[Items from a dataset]
▬▬▬▬▬▬▬▬▬▬

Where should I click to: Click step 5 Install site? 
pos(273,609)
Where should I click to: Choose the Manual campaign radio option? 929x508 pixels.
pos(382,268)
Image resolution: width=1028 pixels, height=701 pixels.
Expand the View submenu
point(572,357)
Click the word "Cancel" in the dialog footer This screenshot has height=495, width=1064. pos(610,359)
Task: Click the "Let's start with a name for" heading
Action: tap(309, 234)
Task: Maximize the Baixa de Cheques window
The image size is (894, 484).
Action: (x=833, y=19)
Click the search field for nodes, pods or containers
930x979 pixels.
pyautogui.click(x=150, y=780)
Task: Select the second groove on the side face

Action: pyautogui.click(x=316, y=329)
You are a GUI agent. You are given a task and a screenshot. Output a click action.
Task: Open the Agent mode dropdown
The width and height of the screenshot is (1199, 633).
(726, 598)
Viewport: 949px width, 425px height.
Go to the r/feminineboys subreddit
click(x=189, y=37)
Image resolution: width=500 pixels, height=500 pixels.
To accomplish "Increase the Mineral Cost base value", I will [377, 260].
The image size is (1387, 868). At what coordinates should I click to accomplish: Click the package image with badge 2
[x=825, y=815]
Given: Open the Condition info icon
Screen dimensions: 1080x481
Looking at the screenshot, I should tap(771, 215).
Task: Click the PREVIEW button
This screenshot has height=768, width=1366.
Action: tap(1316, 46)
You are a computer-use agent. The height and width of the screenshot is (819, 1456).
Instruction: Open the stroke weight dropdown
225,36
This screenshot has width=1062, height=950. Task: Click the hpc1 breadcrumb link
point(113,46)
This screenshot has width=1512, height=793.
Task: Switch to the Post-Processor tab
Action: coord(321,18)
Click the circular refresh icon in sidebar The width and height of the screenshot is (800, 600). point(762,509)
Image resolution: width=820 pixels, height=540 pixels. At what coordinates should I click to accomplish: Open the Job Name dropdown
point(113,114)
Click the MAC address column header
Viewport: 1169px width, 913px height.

▬▬▬▬▬▬▬▬▬▬

◆ INSTRUCTION ◆
Format these lines as a numbered list, leaving out any blank lines.

◆ FINISHED ANSWER ◆
1. Where should I click to: Click step 5 Install site? 
2. pos(273,609)
3. Where should I click to: Choose the Manual campaign radio option? 929x508 pixels.
4. pos(382,268)
5. Image resolution: width=1028 pixels, height=701 pixels.
6. Expand the View submenu
7. point(572,357)
8. Click the word "Cancel" in the dialog footer This screenshot has height=495, width=1064. pos(610,359)
9. Task: Click the "Let's start with a name for" heading
10. Action: tap(309, 234)
11. Task: Maximize the Baixa de Cheques window
12. The image size is (894, 484).
13. Action: (x=833, y=19)
14. Click the search field for nodes, pods or containers
15. 930x979 pixels.
16. pyautogui.click(x=150, y=780)
17. Task: Select the second groove on the side face
18. Action: pyautogui.click(x=316, y=329)
19. You are a GUI agent. You are given a task and a screenshot. Output a click action.
20. Task: Open the Agent mode dropdown
21. The width and height of the screenshot is (1199, 633).
22. (726, 598)
23. Viewport: 949px width, 425px height.
24. Go to the r/feminineboys subreddit
25. click(x=189, y=37)
26. Image resolution: width=500 pixels, height=500 pixels.
27. To accomplish "Increase the Mineral Cost base value", I will [377, 260].
28. The image size is (1387, 868). At what coordinates should I click to accomplish: Click the package image with badge 2
29. [x=825, y=815]
30. Given: Open the Condition info icon
31. Screen dimensions: 1080x481
32. Looking at the screenshot, I should tap(771, 215).
33. Task: Click the PREVIEW button
34. This screenshot has height=768, width=1366.
35. Action: tap(1316, 46)
36. You are a computer-use agent. The height and width of the screenshot is (819, 1456).
37. Instruction: Open the stroke weight dropdown
38. 225,36
39. This screenshot has width=1062, height=950. Task: Click the hpc1 breadcrumb link
40. point(113,46)
41. This screenshot has width=1512, height=793.
42. Task: Switch to the Post-Processor tab
43. Action: coord(321,18)
44. Click the circular refresh icon in sidebar The width and height of the screenshot is (800, 600). point(762,509)
45. Image resolution: width=820 pixels, height=540 pixels. At what coordinates should I click to accomplish: Open the Job Name dropdown
46. point(113,114)
47. Click the MAC address column header
48. Viewport: 1169px width, 913px height.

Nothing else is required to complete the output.